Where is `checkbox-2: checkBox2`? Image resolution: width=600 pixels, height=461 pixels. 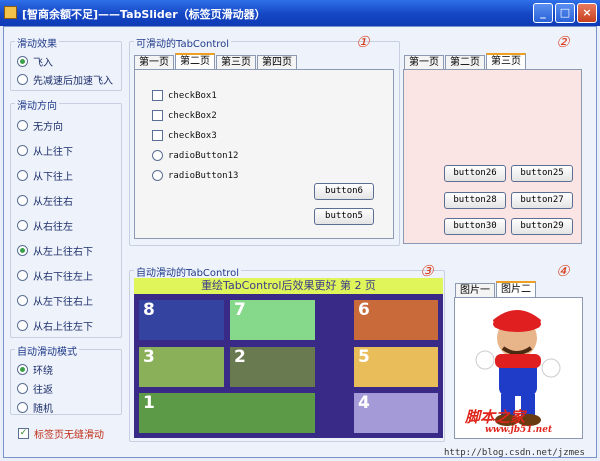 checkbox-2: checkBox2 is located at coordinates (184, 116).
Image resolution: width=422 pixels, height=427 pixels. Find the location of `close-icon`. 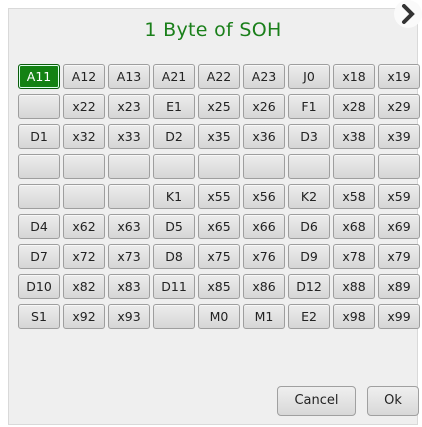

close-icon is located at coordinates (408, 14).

* * *

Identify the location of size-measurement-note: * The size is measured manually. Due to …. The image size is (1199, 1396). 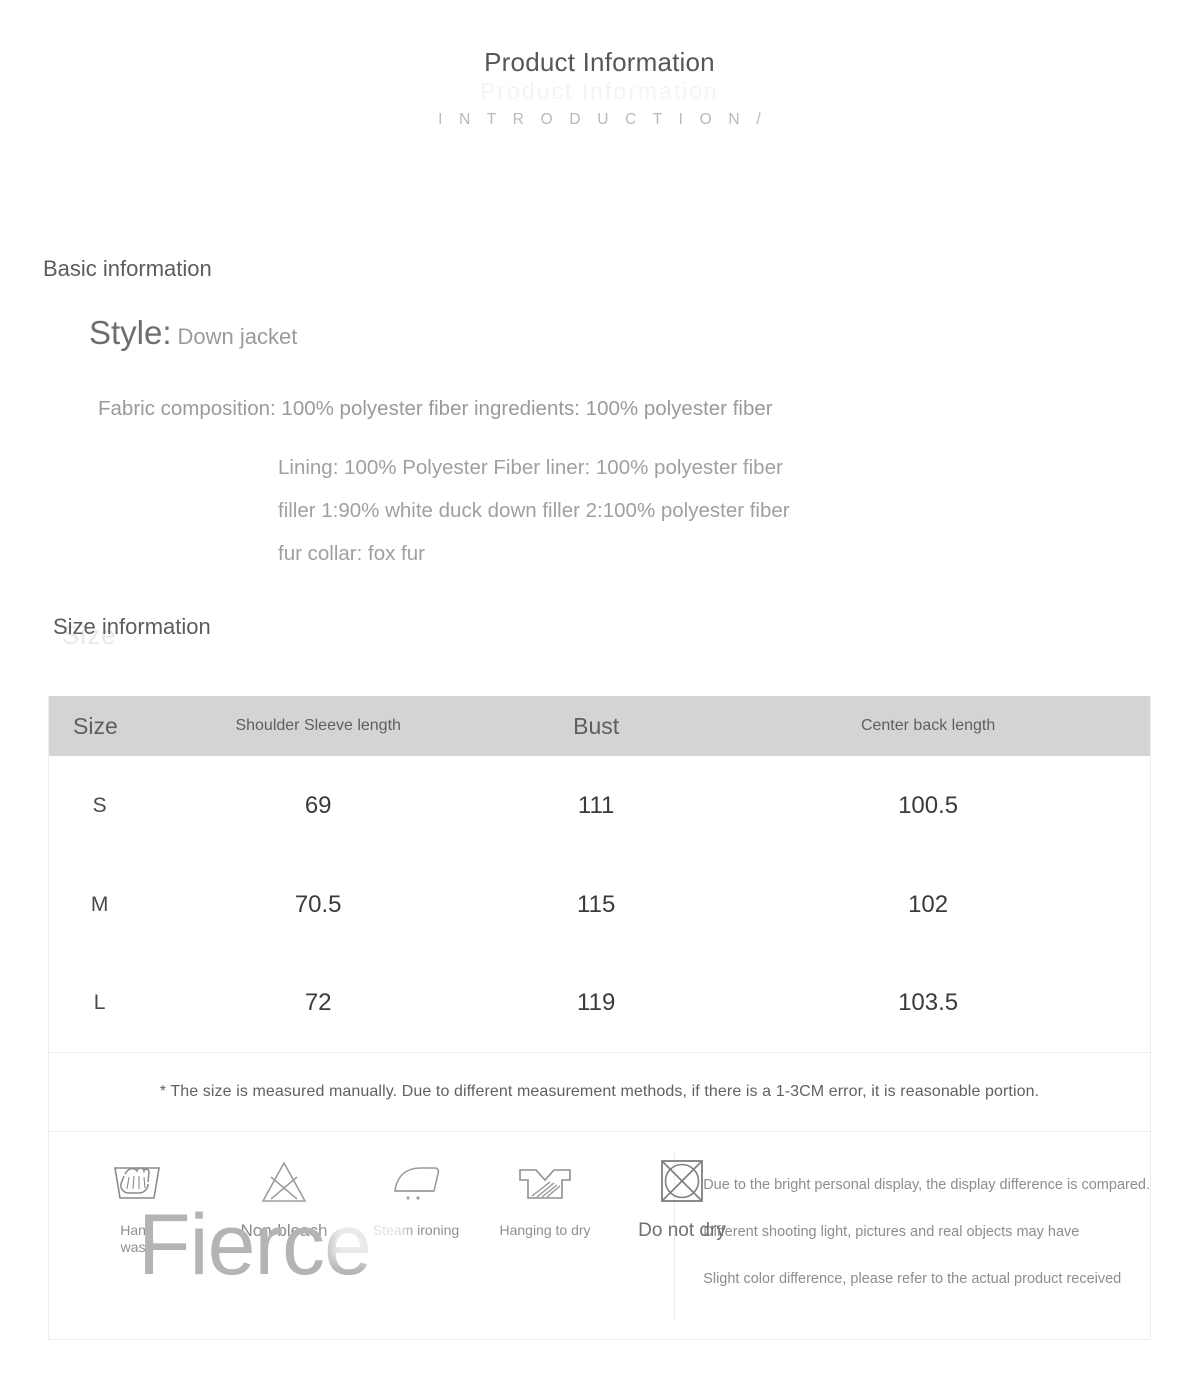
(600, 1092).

...

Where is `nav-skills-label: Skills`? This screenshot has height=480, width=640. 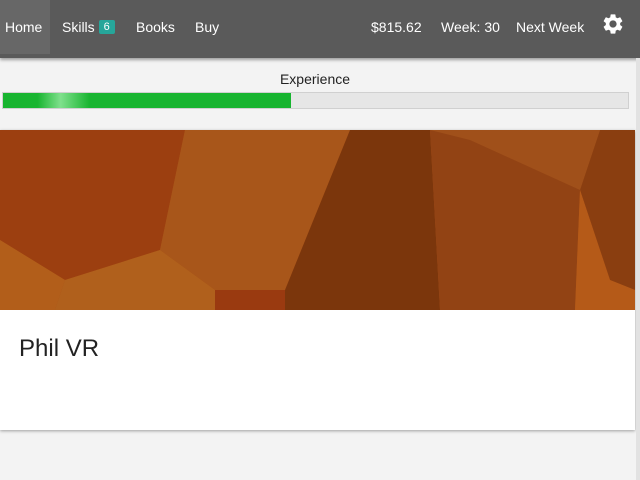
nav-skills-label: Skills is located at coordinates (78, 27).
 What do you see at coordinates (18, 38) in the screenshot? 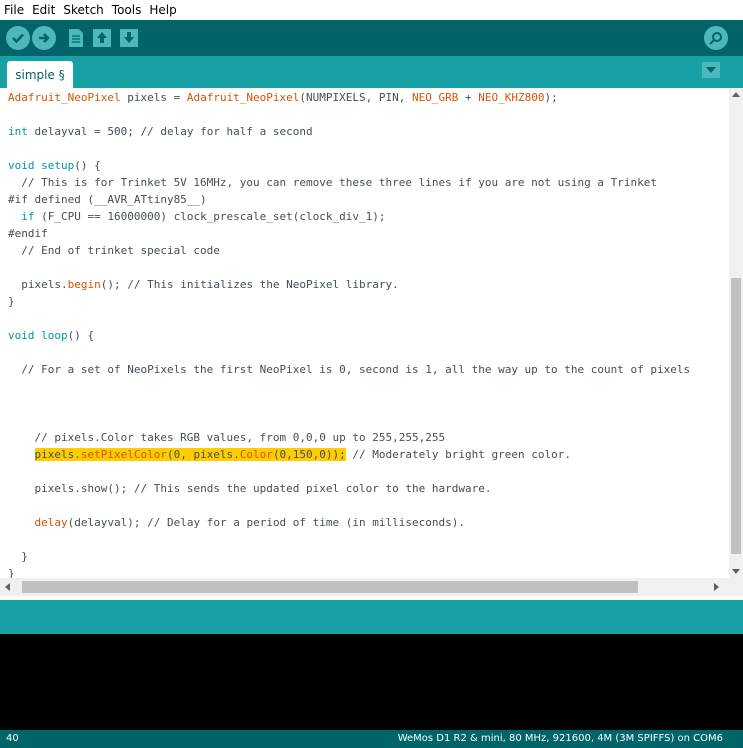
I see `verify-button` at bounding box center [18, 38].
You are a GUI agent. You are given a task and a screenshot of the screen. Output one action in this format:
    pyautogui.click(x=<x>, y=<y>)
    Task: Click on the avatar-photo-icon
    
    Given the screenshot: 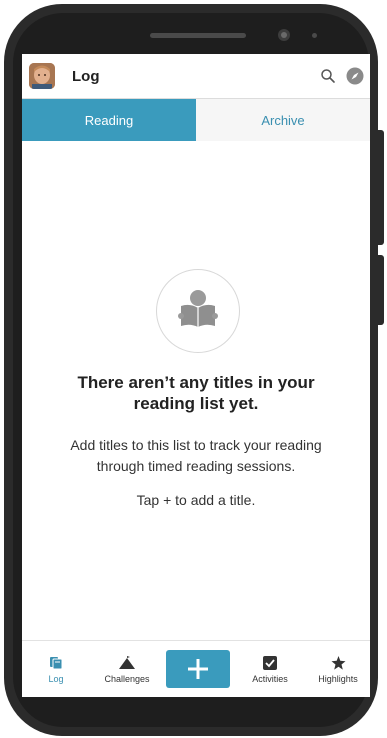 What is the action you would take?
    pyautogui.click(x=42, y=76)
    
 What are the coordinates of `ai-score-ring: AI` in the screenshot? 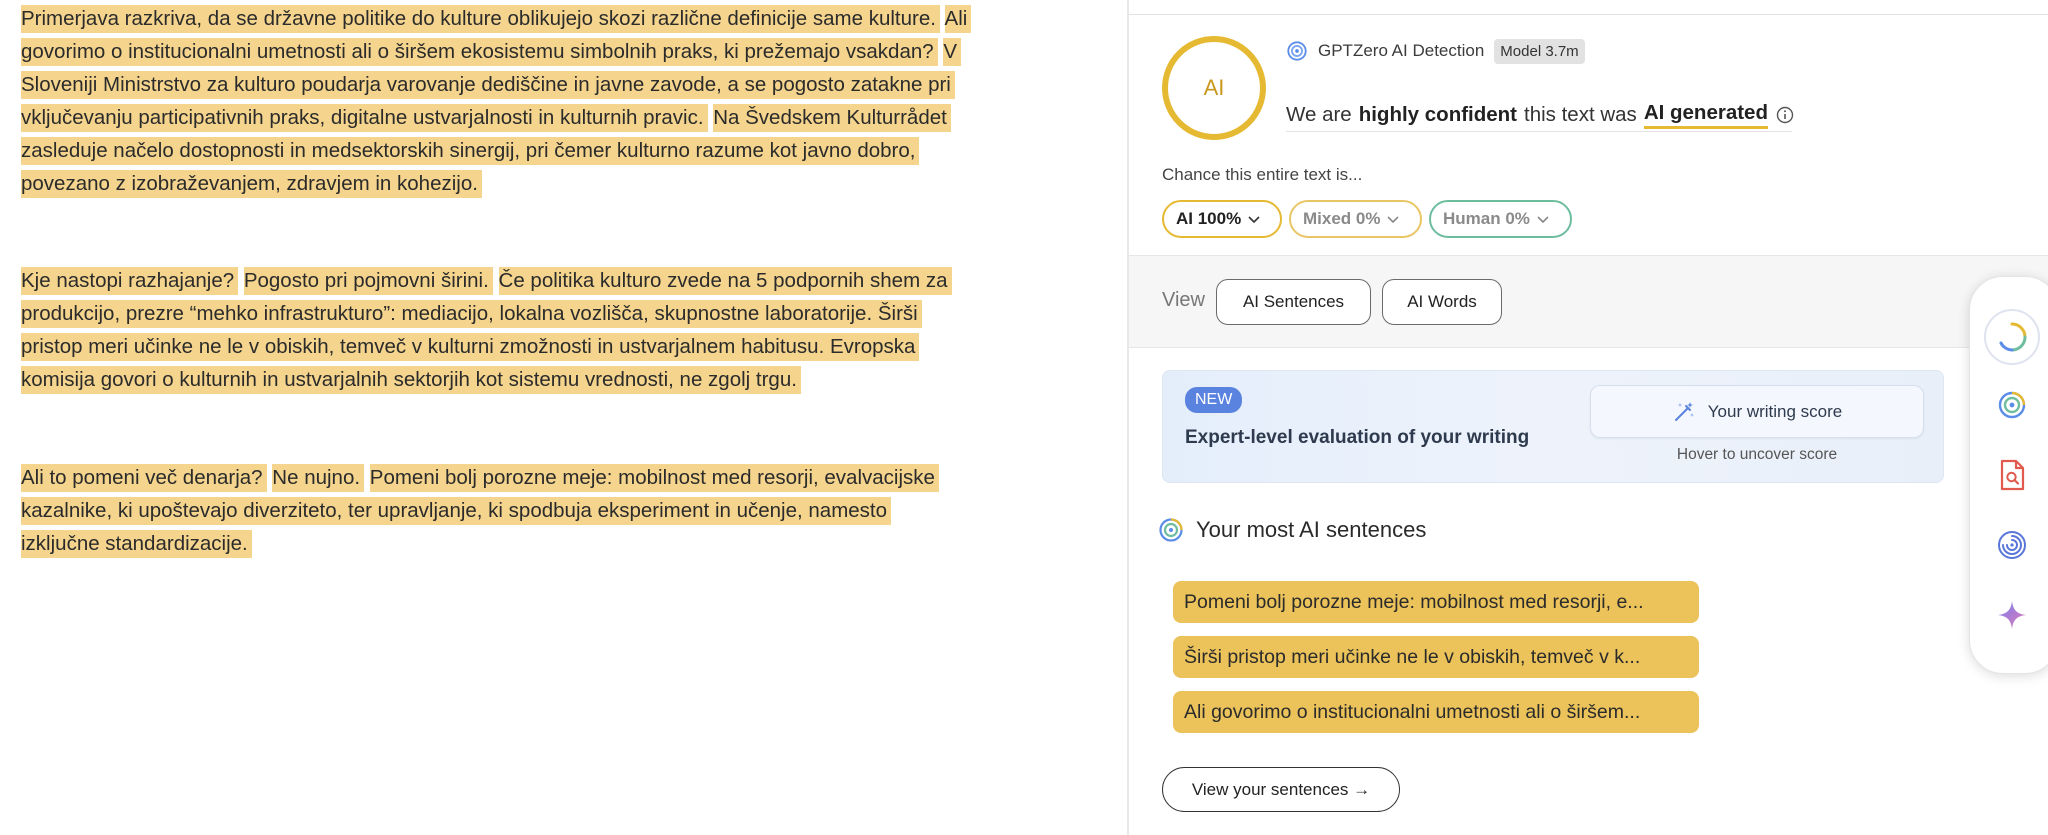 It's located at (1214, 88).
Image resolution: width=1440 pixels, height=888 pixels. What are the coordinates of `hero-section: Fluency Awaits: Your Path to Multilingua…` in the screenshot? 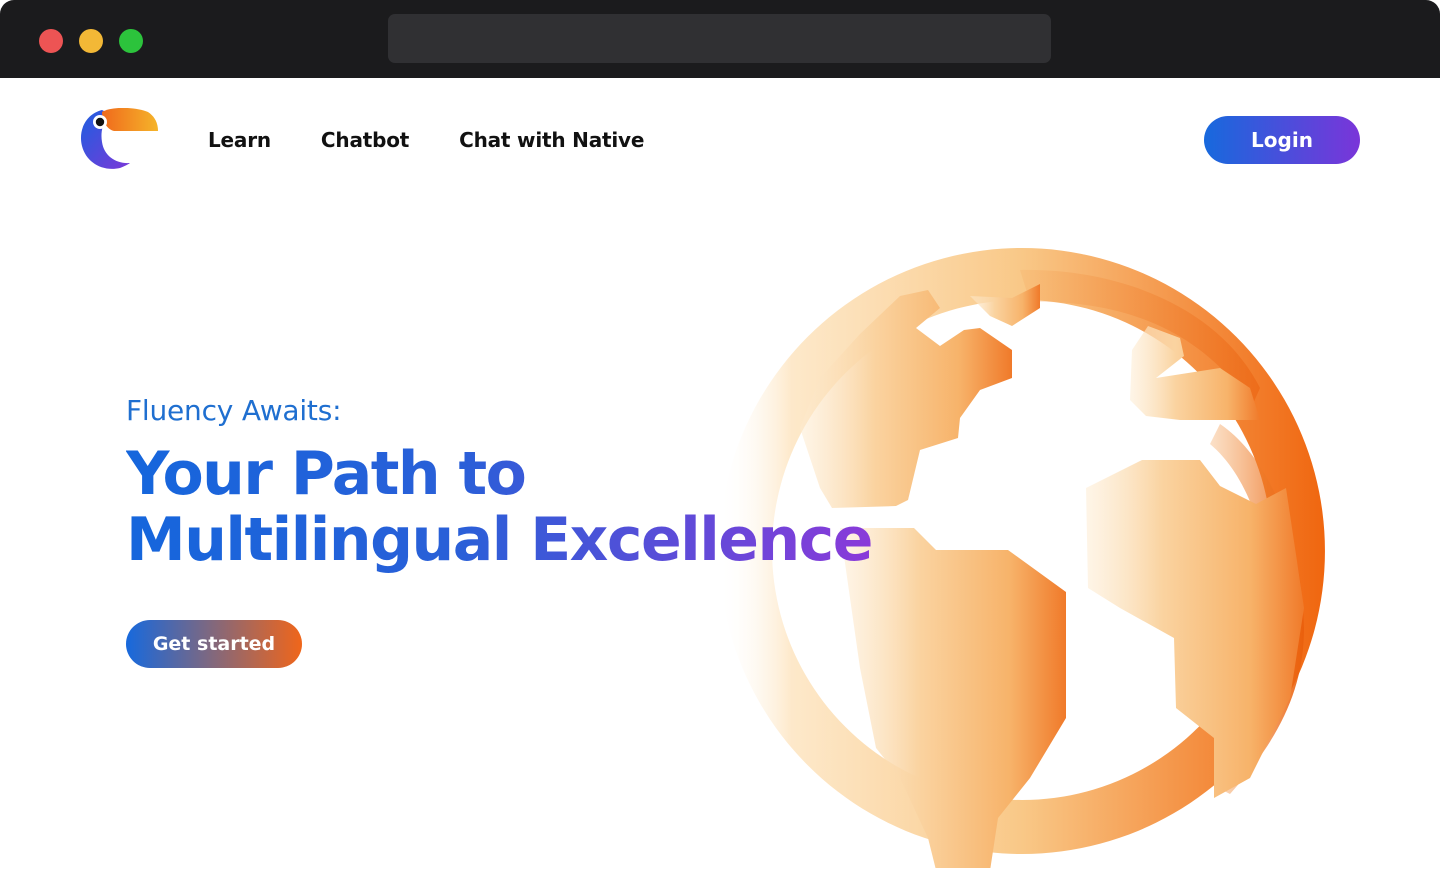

Exercise instructions -> Please write out the material starting at the line containing "Image resolution: width=422" and ending at the line containing "close-icon is located", leaving out the pictures.

Task solution ->
Image resolution: width=422 pixels, height=427 pixels. Find the location of `close-icon`. 

close-icon is located at coordinates (408, 14).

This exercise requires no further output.